Regulators are in an “arms race” to keep up with the use of artificial intelligence in financial services, a senior UK official has warned, with millions of people using the technology to help them make personal finance decisions.
Sheldon Mills, an executive director at the Financial Conduct Authority, told the FT the watchdog would need greater powers to stay on top of the rapid growth of AI and urged UK authorities to review whether the use of ChatGPT, Claude, Gemini, and other large language models should be subject to their rules.
Speaking ahead of the publication on Monday of an FCA-commissioned report he has written on the impact of AI in financial services, Mills said regulators in the area would have to embrace AI themselves to keep up with the “speed, pace, and scale of change” the technology is bringing to the sector and to help “monitor, detect, and tackle the risks.”
“It is an arms race,” he added.
Mills’ report identifies benefits and risks from increasing use of AI in financial services. “Hyper-personalization could help better match products to needs, but also enable bias, opaque pricing, and personalized manipulation,” it says, according to a summary seen by the FT.
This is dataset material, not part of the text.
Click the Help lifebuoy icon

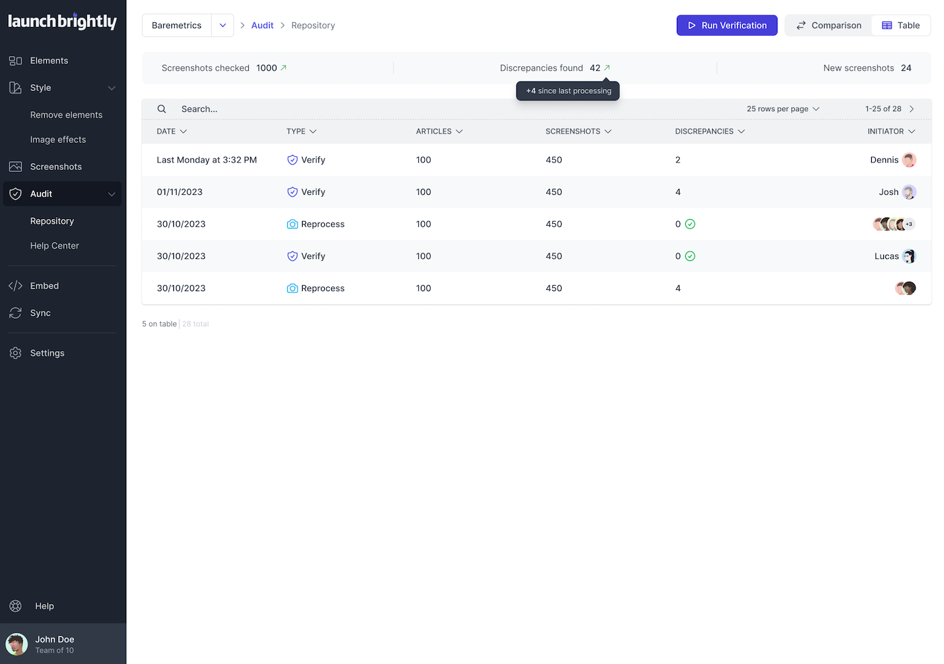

It recommends the FCA carries out a review in the next three to six months to examine the risks of companies providing financial services outside the remit of the regulator as well as “consumer harm” from the increasingly popular use of AI models for managing people’s personal finances.
Research commissioned by Mills found a fifth of UK adults were already open to using AI models to make financial decisions for them, such as on savings or borrowing, even though they are not covered by regulation and there is no recourse to compensation if things go wrong.
“Some firms have said to us that they feel that this could be an economically equivalent type of service that isn’t regulated [and] sits outside of the regulatory perimeter,” he said, pointing out there were “reasonably strict” rules for regulated companies giving similar recommendations.